Sayang, saya bukan pangeran seperti dalam kisah Cinderella. Cukuplah saya hanya dengan rasa kagum pada perubahan wajah artis itu. Akan tetapi, kekaguman saya tidak semata-mata pada wajah baru sang artis. Saya kagum justru karena perubahan wajah itu menandakan kecanggihan dunia kedokteran saat ini. Ia mampu mengubah sesuatu yang semula kurang diminati menjadi perihal yang memiliki daya pikat.

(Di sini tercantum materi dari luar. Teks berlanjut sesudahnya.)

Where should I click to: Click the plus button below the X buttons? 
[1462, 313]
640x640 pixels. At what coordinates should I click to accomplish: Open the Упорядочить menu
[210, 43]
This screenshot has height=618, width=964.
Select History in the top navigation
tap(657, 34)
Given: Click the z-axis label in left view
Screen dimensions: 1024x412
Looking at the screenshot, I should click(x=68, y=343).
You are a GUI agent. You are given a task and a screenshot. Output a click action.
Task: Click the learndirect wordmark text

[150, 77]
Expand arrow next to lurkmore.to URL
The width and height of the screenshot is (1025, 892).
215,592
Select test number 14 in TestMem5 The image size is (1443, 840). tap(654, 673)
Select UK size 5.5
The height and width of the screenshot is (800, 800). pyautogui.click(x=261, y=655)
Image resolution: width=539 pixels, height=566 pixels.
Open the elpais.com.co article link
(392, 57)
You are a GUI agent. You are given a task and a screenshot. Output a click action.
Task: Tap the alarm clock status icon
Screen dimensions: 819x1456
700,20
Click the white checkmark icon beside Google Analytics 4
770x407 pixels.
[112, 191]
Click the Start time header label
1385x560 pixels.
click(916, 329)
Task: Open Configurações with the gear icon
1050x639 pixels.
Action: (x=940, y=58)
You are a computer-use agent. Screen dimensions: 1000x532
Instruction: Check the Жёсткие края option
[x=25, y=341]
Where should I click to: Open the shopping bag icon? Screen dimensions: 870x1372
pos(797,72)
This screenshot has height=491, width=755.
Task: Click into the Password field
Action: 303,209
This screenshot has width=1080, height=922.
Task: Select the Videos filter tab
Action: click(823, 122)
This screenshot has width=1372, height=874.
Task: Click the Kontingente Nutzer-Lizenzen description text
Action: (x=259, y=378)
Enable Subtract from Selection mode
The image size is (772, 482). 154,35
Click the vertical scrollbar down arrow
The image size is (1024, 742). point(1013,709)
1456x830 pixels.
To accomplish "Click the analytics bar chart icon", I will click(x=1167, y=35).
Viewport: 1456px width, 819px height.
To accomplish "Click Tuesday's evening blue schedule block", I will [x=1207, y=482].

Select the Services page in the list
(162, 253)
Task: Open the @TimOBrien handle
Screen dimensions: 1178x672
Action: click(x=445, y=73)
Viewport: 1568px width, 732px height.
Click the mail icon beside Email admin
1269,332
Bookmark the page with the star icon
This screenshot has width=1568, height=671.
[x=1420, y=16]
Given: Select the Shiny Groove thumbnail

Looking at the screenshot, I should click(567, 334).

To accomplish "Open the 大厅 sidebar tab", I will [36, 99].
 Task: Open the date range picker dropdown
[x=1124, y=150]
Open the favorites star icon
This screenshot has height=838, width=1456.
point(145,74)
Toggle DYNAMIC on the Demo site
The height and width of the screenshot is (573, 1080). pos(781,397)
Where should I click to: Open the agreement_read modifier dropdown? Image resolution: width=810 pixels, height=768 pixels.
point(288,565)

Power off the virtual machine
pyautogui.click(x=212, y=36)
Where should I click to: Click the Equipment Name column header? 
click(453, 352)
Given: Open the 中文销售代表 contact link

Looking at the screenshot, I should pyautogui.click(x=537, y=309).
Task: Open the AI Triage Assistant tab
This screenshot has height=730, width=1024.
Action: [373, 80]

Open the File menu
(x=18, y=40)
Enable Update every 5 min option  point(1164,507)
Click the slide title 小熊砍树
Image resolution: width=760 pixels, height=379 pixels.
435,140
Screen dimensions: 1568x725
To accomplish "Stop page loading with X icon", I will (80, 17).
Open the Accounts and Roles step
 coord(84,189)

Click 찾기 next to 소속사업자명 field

Sudah pasti dunia kedokteran berbeda dengan dunia sihir. Perubahan yang terjadi pada wajah artis itu juga tidak serta merta. Butuh proses yang memakan waktu cukup lama untuk bisa mengubah bentuk wajah seperti itu. Butuh proses untuk merasakan kesakitan pula walau rasa sakit itu bisa diredam dengan obat bius. Bahkan, biayanya pun bisa menguras isi rekening bank.
Meski begitu, saat memberikan pengakuan, bibir sang artis itu tampak tersenyum lebar. Sepasang bola matanya tampak lebih bercahaya. Ia merasa pilihannya adalah tepat, karena itulah yang diinginkan. Malahan, ia juga mengaku masih ingin menjalani operasi lagi agar tampilannya menjadi sempurna.
Mungkin itulah cara ia membahagiakan diri. Memilih sesuatu yang diinginkan dan berusaha sekuat mungkin menjalani konsekuensinya. Begitu ia mampu melewati, kebahagiaan yang ia terima.
Akan tetapi, muncul dalam benak sebuah pertanyaan kecil. Jika ia bahagia, bagaimana dengan tubuh itu sendiri? Apakah tubuhnya juga merasakan hal yang dirasakan sang artis? Saya tak bisa menyimpulkan. Pertanyaan kecil itu justru menuntun saya untuk membaca tubuh.
Apa itu tubuh? Bagaimana pula tubuh menjalankan sistem kerja? Dua pertanyaan itu mendadak memaksa saya untuk mencari buku-buku yang bertengger di rak buku.
Tak butuh waktu lama untuk mencarinya. Saya cukup hafal tata letak buku-buku itu. Beberapa judul buku saya pungut dari rak buku, kemudian satu per satu saya baca.
Kembali bola mata saya terbelalak. Tetapi, apa yang membuat saya membelalakkan mata tidak sama dengan kejadian tadi. Kedua mata saya membelalak karena ada sesuatu yang memang benar-benar saya pahami. Bahwa, tubuh manusia ternyata tidak sekadar tubuh. Akan tetapi, di dalam tubuh manusia terdapat banyak jenis makhluk hidup. Jumlahnya juga tidak sedikit. Bisa mencapai miliaran, bahkan triliunan.
Sekian makhluk yang menghuni tubuh manusia di antaranya adalah sel, virus, bakteri, jemur, dan lain-lain. Jumlah masing-masing mereka bisa mencapai ratusan miliaran atau triliunan. Mereka menyebar di sekujur tubuh manusia. Ada yang tinggal di dalam organ tubuh manusia. Ada juga yang tinggal di bagian-bagian terluar dari tubuh manusia. Semua hidup, semua juga menjalankan sebuah sistem yang kompleks.